[Recorded data]
■ ■ ■ ■

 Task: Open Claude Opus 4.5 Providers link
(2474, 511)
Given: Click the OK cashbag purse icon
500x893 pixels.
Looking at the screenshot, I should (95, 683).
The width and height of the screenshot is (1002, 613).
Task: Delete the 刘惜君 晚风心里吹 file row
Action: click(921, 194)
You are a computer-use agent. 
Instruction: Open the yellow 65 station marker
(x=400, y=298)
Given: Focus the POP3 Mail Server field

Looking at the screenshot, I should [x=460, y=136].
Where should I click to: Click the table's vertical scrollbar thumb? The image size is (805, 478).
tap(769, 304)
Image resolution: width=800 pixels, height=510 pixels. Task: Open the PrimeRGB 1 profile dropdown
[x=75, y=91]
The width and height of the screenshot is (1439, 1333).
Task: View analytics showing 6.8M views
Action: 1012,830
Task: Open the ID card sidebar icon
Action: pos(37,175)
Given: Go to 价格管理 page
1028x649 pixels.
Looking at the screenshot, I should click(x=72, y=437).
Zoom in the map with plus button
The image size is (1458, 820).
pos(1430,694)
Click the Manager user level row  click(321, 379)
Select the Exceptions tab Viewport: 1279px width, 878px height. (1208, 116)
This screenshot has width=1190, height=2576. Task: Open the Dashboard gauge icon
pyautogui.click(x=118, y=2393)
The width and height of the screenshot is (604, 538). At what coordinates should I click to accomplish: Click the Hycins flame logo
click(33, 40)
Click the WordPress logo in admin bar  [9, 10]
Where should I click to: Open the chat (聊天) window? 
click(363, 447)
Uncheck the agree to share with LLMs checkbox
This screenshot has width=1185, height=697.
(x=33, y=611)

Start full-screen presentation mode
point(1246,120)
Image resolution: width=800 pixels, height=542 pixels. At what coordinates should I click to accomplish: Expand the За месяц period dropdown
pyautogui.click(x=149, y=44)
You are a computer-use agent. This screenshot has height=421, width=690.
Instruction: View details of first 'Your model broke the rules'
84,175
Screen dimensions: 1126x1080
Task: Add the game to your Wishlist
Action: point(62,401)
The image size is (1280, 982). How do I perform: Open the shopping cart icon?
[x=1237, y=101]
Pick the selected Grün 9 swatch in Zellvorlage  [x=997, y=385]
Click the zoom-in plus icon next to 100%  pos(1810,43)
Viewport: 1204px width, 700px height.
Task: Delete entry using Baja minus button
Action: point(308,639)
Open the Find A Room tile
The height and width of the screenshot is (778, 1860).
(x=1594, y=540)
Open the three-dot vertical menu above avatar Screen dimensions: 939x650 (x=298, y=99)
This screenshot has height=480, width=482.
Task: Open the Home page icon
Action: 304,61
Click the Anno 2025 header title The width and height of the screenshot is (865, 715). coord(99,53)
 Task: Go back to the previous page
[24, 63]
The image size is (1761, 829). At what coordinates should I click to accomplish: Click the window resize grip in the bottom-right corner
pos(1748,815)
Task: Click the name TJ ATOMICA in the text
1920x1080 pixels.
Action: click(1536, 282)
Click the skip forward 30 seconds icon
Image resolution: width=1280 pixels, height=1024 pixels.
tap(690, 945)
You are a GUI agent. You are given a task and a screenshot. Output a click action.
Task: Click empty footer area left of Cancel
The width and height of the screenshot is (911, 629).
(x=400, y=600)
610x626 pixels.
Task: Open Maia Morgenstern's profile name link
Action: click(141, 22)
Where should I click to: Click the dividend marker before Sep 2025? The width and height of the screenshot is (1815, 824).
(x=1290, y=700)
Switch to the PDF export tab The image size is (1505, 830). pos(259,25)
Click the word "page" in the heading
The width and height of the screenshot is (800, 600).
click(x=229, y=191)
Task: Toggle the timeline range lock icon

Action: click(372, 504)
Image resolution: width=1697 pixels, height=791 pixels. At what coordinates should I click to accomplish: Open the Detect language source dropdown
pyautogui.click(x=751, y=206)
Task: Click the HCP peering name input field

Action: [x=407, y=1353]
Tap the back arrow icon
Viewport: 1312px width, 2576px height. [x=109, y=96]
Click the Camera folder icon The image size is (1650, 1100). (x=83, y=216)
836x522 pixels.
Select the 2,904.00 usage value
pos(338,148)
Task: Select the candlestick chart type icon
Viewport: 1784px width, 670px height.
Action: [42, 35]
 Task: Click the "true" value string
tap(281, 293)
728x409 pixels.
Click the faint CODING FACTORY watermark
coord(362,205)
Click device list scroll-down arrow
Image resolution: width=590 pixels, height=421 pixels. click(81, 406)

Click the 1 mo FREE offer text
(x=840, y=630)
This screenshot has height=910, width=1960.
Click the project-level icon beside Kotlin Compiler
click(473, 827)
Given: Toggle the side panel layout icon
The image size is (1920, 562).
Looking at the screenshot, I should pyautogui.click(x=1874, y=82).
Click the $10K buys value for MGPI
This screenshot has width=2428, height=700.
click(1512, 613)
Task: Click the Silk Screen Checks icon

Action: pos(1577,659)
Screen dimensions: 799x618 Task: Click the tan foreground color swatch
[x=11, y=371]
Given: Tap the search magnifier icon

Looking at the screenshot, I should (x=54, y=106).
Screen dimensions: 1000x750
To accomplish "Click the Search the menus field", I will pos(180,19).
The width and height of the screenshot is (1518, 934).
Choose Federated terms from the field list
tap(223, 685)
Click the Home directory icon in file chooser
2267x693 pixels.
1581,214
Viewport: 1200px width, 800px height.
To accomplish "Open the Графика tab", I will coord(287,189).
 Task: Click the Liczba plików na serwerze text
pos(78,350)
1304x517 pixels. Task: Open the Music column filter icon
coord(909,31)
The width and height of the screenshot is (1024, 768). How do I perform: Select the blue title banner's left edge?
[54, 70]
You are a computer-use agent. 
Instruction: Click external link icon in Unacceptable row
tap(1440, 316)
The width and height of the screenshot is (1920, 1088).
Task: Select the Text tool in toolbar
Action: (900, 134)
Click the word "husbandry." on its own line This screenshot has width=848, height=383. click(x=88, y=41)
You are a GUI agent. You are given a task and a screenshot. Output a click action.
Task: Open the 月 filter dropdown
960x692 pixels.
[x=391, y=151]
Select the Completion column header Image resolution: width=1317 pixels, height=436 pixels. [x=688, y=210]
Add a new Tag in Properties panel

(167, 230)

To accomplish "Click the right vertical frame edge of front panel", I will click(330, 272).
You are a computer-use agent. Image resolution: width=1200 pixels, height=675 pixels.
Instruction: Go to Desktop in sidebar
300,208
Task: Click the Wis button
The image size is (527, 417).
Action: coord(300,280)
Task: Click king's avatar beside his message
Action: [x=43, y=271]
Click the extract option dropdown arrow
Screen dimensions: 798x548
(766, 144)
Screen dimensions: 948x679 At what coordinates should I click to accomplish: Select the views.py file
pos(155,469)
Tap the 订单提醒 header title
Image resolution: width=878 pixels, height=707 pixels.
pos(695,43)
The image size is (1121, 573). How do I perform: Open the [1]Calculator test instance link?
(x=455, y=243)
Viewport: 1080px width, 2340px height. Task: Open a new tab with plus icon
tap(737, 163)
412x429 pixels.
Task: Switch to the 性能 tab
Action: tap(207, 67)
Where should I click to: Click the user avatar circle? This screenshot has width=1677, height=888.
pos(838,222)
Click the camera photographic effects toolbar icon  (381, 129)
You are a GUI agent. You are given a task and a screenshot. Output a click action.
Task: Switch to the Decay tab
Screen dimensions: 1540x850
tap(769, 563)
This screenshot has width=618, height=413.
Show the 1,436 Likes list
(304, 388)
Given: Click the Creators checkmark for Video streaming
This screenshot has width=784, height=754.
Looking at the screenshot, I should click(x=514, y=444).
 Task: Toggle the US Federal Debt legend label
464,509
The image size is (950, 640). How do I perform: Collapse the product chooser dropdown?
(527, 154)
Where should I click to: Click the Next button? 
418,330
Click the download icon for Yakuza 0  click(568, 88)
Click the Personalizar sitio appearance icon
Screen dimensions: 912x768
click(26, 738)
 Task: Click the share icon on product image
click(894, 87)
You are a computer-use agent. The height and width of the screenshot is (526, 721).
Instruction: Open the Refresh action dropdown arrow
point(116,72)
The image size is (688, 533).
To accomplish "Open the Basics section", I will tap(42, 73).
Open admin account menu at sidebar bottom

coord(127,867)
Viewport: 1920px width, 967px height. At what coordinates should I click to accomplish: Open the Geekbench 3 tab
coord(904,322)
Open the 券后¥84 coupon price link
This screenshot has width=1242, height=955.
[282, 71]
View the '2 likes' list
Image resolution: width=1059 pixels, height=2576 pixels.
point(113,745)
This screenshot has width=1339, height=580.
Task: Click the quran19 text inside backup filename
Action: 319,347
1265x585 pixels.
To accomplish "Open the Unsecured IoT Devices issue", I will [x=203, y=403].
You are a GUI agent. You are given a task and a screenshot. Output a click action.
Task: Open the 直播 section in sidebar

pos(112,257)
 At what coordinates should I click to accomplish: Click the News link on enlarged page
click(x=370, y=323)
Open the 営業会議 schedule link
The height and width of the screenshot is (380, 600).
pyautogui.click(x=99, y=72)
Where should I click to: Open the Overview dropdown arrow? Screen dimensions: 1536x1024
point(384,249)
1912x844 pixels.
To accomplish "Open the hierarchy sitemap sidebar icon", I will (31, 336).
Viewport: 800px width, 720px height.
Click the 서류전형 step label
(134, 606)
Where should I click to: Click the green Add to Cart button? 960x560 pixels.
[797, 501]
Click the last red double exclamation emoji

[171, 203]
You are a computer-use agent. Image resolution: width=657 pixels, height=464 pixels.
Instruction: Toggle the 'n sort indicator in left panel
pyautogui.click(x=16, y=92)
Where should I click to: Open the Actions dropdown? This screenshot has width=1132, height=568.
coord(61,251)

■ ■ ■ ■

▸ **What needs to be done**:
Please copy each line of the records above in which the word "computer" can be found.

▸ **Expected output**:
You are a computer-use agent. 
You are a computer-use agent. This screenshot has height=421, width=690.
You are a computer-use agent. 
You are a computer-use agent. Image resolution: width=1200 pixels, height=675 pixels.
You are a computer-use agent. The height and width of the screenshot is (526, 721).
You are a computer-use agent. Image resolution: width=657 pixels, height=464 pixels.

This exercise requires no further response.